April 16, 2010— -- Iceland's Eyjafjallajokull's crater is only a mile and a half wide, but the ripple effect of its massive ash cloud is reverberating worldwide and getting worse, experts said.

"This could potentially be a problem for weeks to even months," Charles Mandeville, a volcanologist at New York's American Museum of Natural History, said.

Officials at Eurocontrol, the European air traffic agency, said that of the 29,000 flights that would normally head through European airspace today, only 12,000 to 13,000 will take place and delays are expected to continue at least into Saturday.

Eurocontrol announced that the airspace in nine countries is "currently not available" as well as airspace around major airports in France, Germany and Poland.

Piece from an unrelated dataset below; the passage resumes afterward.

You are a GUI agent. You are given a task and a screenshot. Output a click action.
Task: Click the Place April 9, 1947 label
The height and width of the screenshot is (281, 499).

According to the Polish press office, the funeral for the country's late president might be delayed.

"This is most significant air traffic control event since Sept. 11, and certainly the most significant that's ever hit all of Europe at one time," Brent Bowen, the head of Purdue University's aviation technology department, said Thursday.

According to ABC News aviation consultant John Nance, the cloud is not a direct threat to domestic U.S. flights but has already had an impact on fleet planning.

"This stuff will go all around the world, but by the time it gets back to the West Coast of the United States, now it's pretty well fallen out to the point where it's not a danger to us," Nance told "Good Morning America" today. "But we've never seen [such a volcanic disruption] on a scale like this where it has hit a tremendous beehive of daily aviation activity."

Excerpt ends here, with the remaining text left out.